You can target Google Workspace tenants by domain. The domain corresponds to the Google Workspace organization's primary or secondary domain.
  • Identifier - Domain
  • Validation - Must be a valid domain format (e.g., company.com, sub.company.com)
  • Scope - Applies to all Google Workspace applications (Gmail, Drive, Docs, Calendar)

Microsoft 365

You can target Microsoft 365 tenants using two identifier types. These identifiers can be combined using AND logic for precise, multi-dimensional enforcement.
  • Domain - The user's Microsoft 365 tenant domain. Distinguishes between corporate, personal, and partner tenants based on user identity.
    • Validation: Must be a valid domain format
    • Scope: Applies to all Microsoft 365 applications
  • Resource Host - The SharePoint or OneDrive host where content resides.

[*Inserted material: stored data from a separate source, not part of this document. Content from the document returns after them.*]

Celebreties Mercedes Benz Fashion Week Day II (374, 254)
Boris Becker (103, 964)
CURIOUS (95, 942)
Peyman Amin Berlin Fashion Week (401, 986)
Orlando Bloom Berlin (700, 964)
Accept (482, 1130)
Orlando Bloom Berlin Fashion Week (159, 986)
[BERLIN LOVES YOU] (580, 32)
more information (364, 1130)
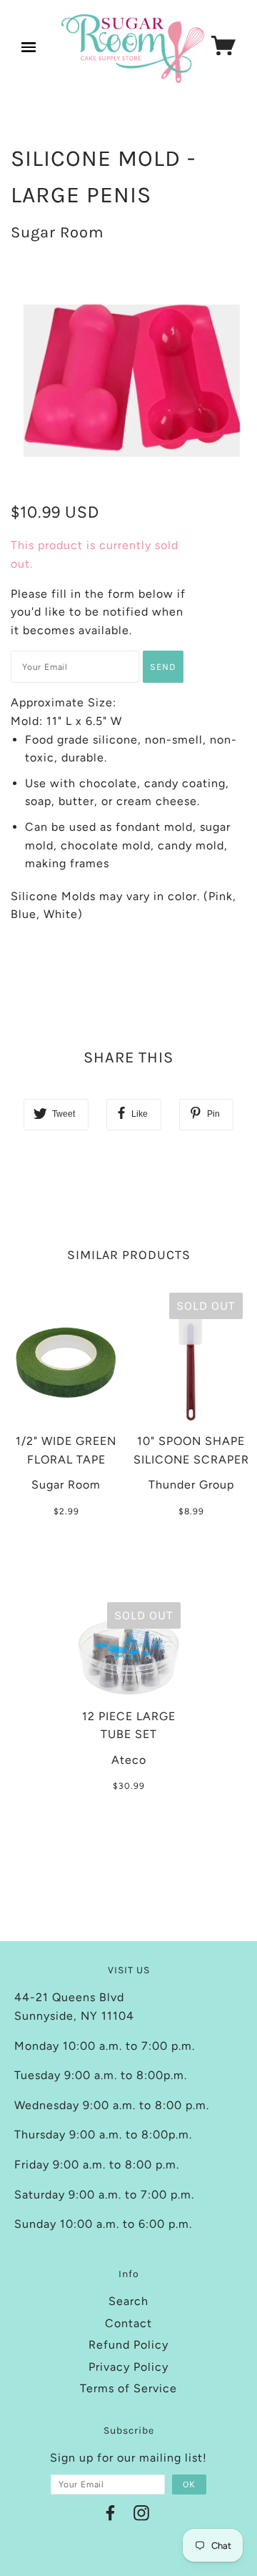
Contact (128, 2323)
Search (128, 2301)
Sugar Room (57, 232)
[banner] (132, 48)
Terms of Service (128, 2388)
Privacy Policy (128, 2367)
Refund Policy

Distinguishes between internally-hosted and externally-hosted content.
    • Scope: Applies to OneDrive and SharePoint only; all other Microsoft 365 applications continue to be scoped by domain
    • Automatic extraction: Prisma Browser automatically identifies the resource host from SharePoint and OneDrive URLs
When both Domain and Resource Host are configured, both conditions must match (AND logic). This enables policies such as "allow full access when a corporate user accesses internally-hosted SharePoint content" while restricting access to externally-hosted partner content.

AWS

You can target AWS tenants using Account ID, Region, or both.
  • Account ID - The 12-digit AWS account identifier.
    • Validation: Must be exactly 12 digits, containing only numbers (0–9)
  • Region - The AWS region where the session operates.
    • Selection: Choose from the list of all available AWS regions (e.g., us-east-1, eu-west-2, ap-southeast-1)
When both Account ID and Region are configured, both conditions must match (AND logic).

Slack

You can target Slack tenants by workspace name.
  • Identifier - Workspace Name
  • Scope - Applies to the specified Slack workspace

OpenAI (ChatGPT)

You can target ChatGPT tenants using Domain, Account ID, or both.
  • Domain - The user's email domain associated with the ChatGPT account. Distinguishes between corporate and personal accounts.
    • Validation: Must be a valid domain format
  • Account ID - The ChatGPT organization or workspace identifier. Targets specific ChatGPT enterprise environments.
When both Domain and Account ID are configured, both conditions must match (AND logic).

GitHub

You can target GitHub tenants by account ID.
  • Identifier - Account ID
  • Description - The GitHub organization or enterprise account identifier
  • Scope - Applies to all GitHub activity within the specified account

Configuration Notes

  • Migration behavior - Existing policies for supported applications automatically default to "All Tenants." No disruption to current security posture occurs during upgrade.
  • Tenant configuration availability - The tenant scope control appears in the rule wizard only when a supported application is selected in the rule's application scope.
  • Pre-login behavior - Access to login pages matches the Specific Tenant rule even before the tenant identity is known, allowing users to reach the sign-in screen. Data controls apply only after tenant identification is confirmed.
  • Draft Mode - Modifying the tenant scope of an active policy moves the rule into Draft state. Changes do not take effect until the policy is published.

Platform Support

Prisma Browser DesktopPrisma Browser ExtensionPrisma Browser for Mobile
Full supportFull supportNo support
Tenant-Based Policy Enforcement is not enforced within native mobile applications (iOS or Android).